→ **Polecenia**:
[1] Wyjaśnij na podstawie tekstu o zespole Andrettiego i Cadillaca w F1, w jakim celu Michael Andretti zawiązał sojusz z marką Cadillac.
[2] Zwróć z tekstu o zespole Andrettiego i Cadillaca w F1 dokładny fragment od słów „Michael Andretti chce” aż do słów „się portal motorsport.com.” włącznie.
[3] Kontynuuj, proszę, tekst o zespole Andrettiego i Cadillaca w F1 od miejsca, w którym się kończy.

→ **Fragment dokumentu**:
>>>

Michael Andretti chce dołączyć do Formuły 1 ze swoim zespołem począwszy od roku 2025 albo 2026. Były kierowca w tym celu zawiązał nawet sojusz z marką Cadillac. Początkowo amerykański gigant motoryzacyjny był zainteresowany jedynie dołączeniem do stawki w celach promocyjnych. Teraz Cadillac myśli jednak o stworzeniu własnego silnika F1 - dowiedział się portal motorsport.com.
- GM jest zmotywowany do zaangażowania się w proces powstawania bolidu i jego projektowanie. To nie jest tylko tak, że nakleimy swoją naklejkę na silnik. Cadillac i Andretti będą współpracować w zakresie całego samochodu - powiedział Eric Warren, dyrektor wykonawczy GM Motorsport.
Obecnie FIA prowadzi proces, który może doprowadzić do poszerzenia stawki F1 w sezonie 2025 albo 2026. Zainteresowanie rywalizacją w królowej motorsportu wyrażają też m.in. LKY SUNZ, Hitech, nienazwany zespół finansowany przez Arabię Saudyjską oraz Carlin.

<<<

→ **Wyodrębnione dane**:
>>>

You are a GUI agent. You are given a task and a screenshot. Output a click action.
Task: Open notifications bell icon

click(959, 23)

<<<
>>>

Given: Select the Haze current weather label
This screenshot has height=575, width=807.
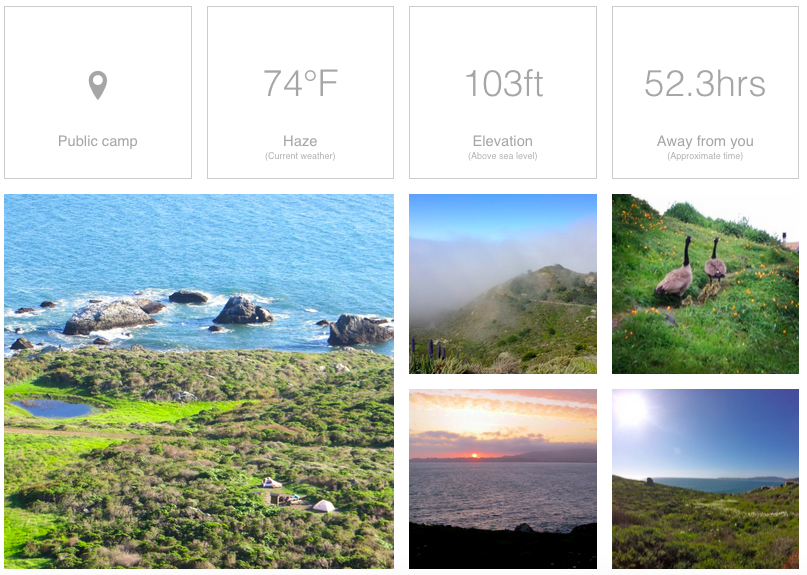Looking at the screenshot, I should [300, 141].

<<<

→ **Odpowiedzi**:
[1] Michael Andretti zawiązał sojusz z marką Cadillac, aby dołączyć ze swoim zespołem do Formuły 1 począwszy od roku 2025 albo 2026.

[2]
Michael Andretti chce dołączyć do Formuły 1 ze swoim zespołem począwszy od roku 2025 albo 2026. Były kierowca w tym celu zawiązał nawet sojusz z marką Cadillac. Początkowo amerykański gigant motoryzacyjny był zainteresowany jedynie dołączeniem do stawki w celach promocyjnych. Teraz Cadillac myśli jednak o stworzeniu własnego silnika F1 - dowiedział się portal motorsport.com.

[3]
ZOBACZ WIDEO: Bolid F1 jechał w tłum dziennikarzy! Absurdalna sytuacja w trakcie Grand Prix Azerbejdżanu
Cadillac mógłby dołączyć z Andrettim do F1 w sezonie 2025 albo 2026, zaś jednostka napędowa amerykańskiego producenta mogłaby pojawić się w stawce dopiero kilkanaście miesięcy później. - Najpierw chcemy się ścigać i upewnić się, że jesteśmy konkurencyjni. Dopiero później możemy spojrzeć na kwestię budowy silnika. Producenci jednostki napędowej na rok 2026 zostali ogłoszeni, więc w naszym przypadku najwcześniej jest to możliwe w sezonie 2027 - dodał Warren.
Obecnie Cadillac ściga się też w wyścigach długodystansowych WEC, gdzie wykorzystuje 5,5-litrowy wolnossący silnik V8. Za jego opracowanie odpowiedzialny jest GM Performance and Racing Center.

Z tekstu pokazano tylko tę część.